Limitar la aplicación de la ley al ámbito del final de la vida. La eutanasia es única y exclusivamente para situaciones terminales. El que una persona con “padecimiento grave, crónico e imposibilitante” como así se propone, pueda solicitar la eutanasia nos anega en una inseguridad jurídica que puede abocar, en la tan temida pendiente resbaladiza, como ya ocurre en Holanda. En este país, la aplicación de la eutanasia se ha extendido a personas con sufrimiento psíquico, con depresión, a quienes consideran que “están cansados de vivir”, incluso a menores de 12 a 16 años con graves padecimientos, con consentimiento de sus padres, y la novedad introducida por el Protocolo de Gröningen (supone un claro desbordamiento del marco legal vigente) «para los bebés con un pronóstico de calidad de vida muy pobre asociado a un sufrimiento continuo y sin esperanza de mejoría, con el consentimiento de los padres».

La segunda es la diferenciación de la eutanasia y el suicidio asistido. Jurídicamente es muy diferente que el propio paciente se suministre una dosis letal, (aunque esta se la haya dado un profesional sanitario), que sea el propio médico el que le inyecte dicha sustancia.
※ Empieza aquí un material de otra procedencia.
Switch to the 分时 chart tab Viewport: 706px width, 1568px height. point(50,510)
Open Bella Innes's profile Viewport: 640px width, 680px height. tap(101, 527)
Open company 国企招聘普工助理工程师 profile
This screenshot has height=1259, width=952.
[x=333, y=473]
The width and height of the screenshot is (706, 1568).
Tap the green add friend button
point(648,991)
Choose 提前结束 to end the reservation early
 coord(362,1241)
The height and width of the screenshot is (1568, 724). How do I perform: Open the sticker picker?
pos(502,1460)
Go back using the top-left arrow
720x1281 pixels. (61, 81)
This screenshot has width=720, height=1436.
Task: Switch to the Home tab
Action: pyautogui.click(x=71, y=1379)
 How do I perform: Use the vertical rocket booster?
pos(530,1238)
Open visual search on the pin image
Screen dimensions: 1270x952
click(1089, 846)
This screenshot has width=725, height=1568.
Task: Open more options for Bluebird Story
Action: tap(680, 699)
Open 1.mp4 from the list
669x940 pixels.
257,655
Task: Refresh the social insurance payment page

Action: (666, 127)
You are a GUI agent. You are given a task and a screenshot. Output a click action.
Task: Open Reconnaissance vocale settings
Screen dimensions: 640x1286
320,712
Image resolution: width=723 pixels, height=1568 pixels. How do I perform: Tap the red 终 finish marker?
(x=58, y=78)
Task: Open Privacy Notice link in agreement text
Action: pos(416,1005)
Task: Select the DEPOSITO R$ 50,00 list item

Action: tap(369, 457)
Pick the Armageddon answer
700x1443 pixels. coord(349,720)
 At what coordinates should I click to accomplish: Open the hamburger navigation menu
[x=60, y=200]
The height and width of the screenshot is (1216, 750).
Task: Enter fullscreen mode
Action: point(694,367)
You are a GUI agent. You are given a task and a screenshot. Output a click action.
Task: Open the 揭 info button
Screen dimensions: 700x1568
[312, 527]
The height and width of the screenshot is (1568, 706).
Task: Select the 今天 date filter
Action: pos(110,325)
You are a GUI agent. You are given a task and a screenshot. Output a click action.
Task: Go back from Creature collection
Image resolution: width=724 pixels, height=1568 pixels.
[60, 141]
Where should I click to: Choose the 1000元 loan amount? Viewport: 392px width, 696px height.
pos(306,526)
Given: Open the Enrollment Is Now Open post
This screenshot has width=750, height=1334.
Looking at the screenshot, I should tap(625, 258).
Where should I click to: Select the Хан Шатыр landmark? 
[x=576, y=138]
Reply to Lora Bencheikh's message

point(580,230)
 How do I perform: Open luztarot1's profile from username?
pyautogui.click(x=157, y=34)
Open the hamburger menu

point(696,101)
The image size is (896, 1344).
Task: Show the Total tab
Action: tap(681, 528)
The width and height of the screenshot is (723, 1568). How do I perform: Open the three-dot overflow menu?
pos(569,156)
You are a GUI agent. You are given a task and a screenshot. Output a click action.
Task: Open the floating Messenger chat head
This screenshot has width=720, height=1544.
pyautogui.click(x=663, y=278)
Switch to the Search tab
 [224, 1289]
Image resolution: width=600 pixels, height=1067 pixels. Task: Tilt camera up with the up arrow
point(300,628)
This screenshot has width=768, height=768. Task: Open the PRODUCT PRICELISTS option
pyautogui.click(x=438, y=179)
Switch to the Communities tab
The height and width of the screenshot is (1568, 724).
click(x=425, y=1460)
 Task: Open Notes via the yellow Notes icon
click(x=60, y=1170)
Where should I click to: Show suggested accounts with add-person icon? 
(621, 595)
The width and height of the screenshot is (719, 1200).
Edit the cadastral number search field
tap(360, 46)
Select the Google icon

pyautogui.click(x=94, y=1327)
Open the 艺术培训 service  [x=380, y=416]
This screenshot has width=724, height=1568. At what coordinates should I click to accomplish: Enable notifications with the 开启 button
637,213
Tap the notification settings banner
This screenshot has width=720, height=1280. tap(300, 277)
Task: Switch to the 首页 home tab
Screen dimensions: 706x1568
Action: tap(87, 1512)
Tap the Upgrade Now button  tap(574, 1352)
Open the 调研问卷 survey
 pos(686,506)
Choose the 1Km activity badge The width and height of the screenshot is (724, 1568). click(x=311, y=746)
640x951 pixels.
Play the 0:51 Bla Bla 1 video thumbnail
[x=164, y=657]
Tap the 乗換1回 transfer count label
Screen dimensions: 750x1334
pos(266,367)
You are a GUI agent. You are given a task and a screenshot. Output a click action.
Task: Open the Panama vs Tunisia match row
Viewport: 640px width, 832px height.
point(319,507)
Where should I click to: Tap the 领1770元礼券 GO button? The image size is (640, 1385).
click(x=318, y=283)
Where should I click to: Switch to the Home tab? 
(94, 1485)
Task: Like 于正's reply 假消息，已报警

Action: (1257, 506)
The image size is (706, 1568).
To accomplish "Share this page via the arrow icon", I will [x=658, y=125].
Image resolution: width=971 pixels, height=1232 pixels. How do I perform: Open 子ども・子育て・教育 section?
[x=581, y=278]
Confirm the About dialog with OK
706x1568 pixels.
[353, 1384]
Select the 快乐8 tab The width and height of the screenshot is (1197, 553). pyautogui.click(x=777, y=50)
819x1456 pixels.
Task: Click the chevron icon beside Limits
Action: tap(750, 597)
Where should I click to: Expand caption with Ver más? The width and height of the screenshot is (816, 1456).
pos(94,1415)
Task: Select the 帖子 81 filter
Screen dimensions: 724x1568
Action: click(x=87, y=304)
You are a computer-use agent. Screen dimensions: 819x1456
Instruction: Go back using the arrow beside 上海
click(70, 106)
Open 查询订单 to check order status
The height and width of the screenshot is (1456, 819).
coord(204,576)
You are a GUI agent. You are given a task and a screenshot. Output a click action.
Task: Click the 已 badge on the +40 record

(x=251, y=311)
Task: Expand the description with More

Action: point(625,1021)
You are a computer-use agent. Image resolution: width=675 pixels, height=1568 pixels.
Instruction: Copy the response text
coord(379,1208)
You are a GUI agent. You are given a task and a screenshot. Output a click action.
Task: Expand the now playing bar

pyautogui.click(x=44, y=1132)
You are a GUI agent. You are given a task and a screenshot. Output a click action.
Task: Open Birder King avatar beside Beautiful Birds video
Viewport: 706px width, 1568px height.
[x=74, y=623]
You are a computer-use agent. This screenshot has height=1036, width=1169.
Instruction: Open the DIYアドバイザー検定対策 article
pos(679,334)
Es muy diferente cooperar con actos necesarios al suicidio que ejecutar la muerte directamente.

La tercera es que debemos afrontar la realidad ante la que estamos: la gran vulnerabilidad de las personas, la soledad, la debilidad y la influenciabilidad consustancial. Casi diría que el Derecho debe adentrarse en este ámbito con cautela y delicadeza. No se trata de enarbolar la bandera del principio de autonomía de un modo triunfante. Qué fuerte resulta para alguien que está sufriendo y próximo a la muerte, incluso a sus cuidadores, solicitar un “derecho a morir”. Qué tristeza, aunque se conceda. La autonomía que sirve para proyectar y llevar a cabo los planes de vida, que forja lo que se ha denominado ya la vida biográfica, por contraposición a la vida biológica que es el presupuesto de aquella, por sí sola no puede justificar un acto que sirve precisamente para destruir esa autonomía, como ya dijera Stuart Mill.

Y es que la eutanasia es más una excepción válida, lícita, a la protección general que otorga el derecho a la vida, que un derecho exigible. No se trata de ideologías, ni de religión, se trata de humanizar la muerte. Si los investigadores de Atapuerca han descubierto que los homínidos de “aquella hora” cuidaban de sus mayores, sigamos su tradición, haciendo resurgir en nosotros sensibilidad, amor y justicia hacia las situaciones de máxima vulnerabilidad de ahora, del futuro y de siempre.